総合病院での長年の経験を経て緩和ケアに関心を深め、訪問看護師への道を選んだN.Yさん。現在はソフィアメディで管理者として、スタッフがケアに集中できる環境を整えつつ、緩和ケア認定看護師としての活動も積極的に行っています。スタッフが働きやすい職場作りや、看護師が緩和ケアの専門知識を身につける意義などについて伺いました。
「こんな形のお看取りもあるのか」緩和ケアとの出会い
緩和ケア認定看護師を目指したきっかけを教えてください。
Nさん:もう20年ほど前の話です。最初に勤めた総合病院では、亡くなる寸前まで治療を受けて病院で息を引き取る方が多く、「これでいいのだろうか」と感じることがありました。穏やかに見送れる方もいれば、どこかモヤモヤが残る方もいて、その違いが気になっていました。
その後に勤務した老人保健施設で、がん患者の方がとても穏やかに最期を迎えた場面に立ち会いました。

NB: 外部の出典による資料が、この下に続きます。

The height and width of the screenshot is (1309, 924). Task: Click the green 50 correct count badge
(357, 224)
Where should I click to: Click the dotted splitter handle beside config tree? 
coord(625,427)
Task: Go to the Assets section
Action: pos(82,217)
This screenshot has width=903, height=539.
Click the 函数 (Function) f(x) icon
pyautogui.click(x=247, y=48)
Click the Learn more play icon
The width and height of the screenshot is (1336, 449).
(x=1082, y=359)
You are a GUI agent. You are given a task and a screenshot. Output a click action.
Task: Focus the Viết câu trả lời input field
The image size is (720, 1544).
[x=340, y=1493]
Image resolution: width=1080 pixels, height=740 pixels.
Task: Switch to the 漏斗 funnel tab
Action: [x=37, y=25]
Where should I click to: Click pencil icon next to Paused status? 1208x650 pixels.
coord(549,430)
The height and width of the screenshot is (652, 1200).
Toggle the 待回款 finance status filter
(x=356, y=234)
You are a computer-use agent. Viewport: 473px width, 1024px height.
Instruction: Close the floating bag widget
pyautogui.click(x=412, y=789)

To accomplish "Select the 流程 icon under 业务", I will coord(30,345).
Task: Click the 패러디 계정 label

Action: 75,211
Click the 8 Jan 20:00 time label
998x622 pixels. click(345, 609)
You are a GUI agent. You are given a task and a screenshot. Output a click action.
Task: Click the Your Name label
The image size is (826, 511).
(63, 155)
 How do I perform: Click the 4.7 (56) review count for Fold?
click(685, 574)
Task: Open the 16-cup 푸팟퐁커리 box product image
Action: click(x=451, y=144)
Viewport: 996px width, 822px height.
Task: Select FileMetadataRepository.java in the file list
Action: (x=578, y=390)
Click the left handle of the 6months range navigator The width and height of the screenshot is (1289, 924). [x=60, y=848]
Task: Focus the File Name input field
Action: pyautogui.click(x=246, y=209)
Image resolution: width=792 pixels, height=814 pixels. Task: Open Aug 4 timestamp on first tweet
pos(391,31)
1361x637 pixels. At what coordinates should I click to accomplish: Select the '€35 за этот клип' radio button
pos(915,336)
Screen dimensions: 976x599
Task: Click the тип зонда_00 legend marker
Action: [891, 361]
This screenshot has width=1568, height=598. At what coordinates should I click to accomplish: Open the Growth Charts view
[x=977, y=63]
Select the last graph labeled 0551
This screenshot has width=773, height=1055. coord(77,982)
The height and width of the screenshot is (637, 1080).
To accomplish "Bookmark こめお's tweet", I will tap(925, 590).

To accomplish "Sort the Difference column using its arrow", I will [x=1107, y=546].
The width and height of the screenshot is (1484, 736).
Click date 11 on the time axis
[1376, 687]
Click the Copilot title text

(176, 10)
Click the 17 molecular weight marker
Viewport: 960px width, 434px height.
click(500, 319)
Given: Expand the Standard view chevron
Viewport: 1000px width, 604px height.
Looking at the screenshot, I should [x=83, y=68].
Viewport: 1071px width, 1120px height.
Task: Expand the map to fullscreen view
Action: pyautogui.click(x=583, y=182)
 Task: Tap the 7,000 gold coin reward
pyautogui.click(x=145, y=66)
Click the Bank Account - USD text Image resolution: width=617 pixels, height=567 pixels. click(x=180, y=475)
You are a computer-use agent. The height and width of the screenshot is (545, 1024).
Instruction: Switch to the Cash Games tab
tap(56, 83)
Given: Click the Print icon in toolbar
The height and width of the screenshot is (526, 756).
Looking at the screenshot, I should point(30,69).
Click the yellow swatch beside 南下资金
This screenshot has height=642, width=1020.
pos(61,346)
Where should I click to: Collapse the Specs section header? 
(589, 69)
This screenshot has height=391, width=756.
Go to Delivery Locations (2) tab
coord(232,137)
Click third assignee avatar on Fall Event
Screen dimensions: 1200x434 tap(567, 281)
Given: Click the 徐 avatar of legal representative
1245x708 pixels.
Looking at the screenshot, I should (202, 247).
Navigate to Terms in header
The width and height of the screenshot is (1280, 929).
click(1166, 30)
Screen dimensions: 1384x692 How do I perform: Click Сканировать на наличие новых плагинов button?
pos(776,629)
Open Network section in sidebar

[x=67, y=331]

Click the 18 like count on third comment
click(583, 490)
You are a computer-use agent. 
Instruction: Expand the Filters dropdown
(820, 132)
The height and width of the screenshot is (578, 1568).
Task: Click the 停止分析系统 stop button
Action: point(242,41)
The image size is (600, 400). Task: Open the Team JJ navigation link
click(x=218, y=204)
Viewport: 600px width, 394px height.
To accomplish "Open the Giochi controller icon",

点滴や痛み止め程度のケアだけで過ごされていて、「こんな形もあるのか」と驚き、緩和ケアに強い関心を持ったのです。病院勤務に戻った際に緩和ケア認定看護師の先輩と出会い、自分も資格を取得しました。緩和ケア病棟で働くなか、「最後は家に帰りたい」と願う患者様に複数出会ったことで在宅での看取りを経験したいと思い、訪問看護の道へ進むことにしました。
認定看護師の資格を取得して、変化はありましたか。
Nさん:何が違うかというと、自分のケアに根拠を持ったり、意味付けができるようになったことが一番大きいです。自信を持ってケアができるようになることは、看護師にとってとても大事なことです。
ソフィアメディに入社した経緯を教えてください。
Nさん:初めて訪問看護の仕事をしたのは、在宅緩和ケアクリニック併設のステーションで、在宅緩和ケアをしっかり学べました。その後は看護師が立ち上げた小規模ステーションに転職しました。やりがいはありましたが、事務スタッフがおらず看護以外の作業がとても多かったのです。配偶者の転勤で東京へ引っ越す際、もっと看護に集中できる職場を探しました。ソフィアメディなら事務サポートや本社のバックアップ体制がしっかりしているだろうと思い、入社しました。
ソフィアメディに転職して良かったと思うことはありますか。
Nさん:一人で悩まなくて済むことです。相談できる部署があったり、エリアマネージャーの上司がいたりするので、モヤモヤを抱えずに勤務できます。事務作業を別の方にお任せできるといったメリットもありますが、「仲間がいる」ということが自分にとっては最も大きいです。
管理者としてスタッフを支える。スタッフが、お客様の人生を支える。
Nさん:ステーション小金井が担当するお客様は200名ほどです。契約時にはまず私がケアの方向性をお話しし、実際の訪問看護はスタッフが行います。管理者は基本的に自分では訪問しないですが、訪問するスタッフを通してお客様の人生、生き方を支えられる仕事だと思っています。スタッフがケアに集中できるよう環境作りやシステム作りをするのが管理者の仕事です。
管理者ならではのやりがいを教えてください。
Nさん:スタッフとお客様の関係性や、ケアの変化を俯瞰して見られます。たまに訪問するとお客様の調子がすごく良くなっていることを感じます。スタッフの力を実感できるのがとても嬉しいです。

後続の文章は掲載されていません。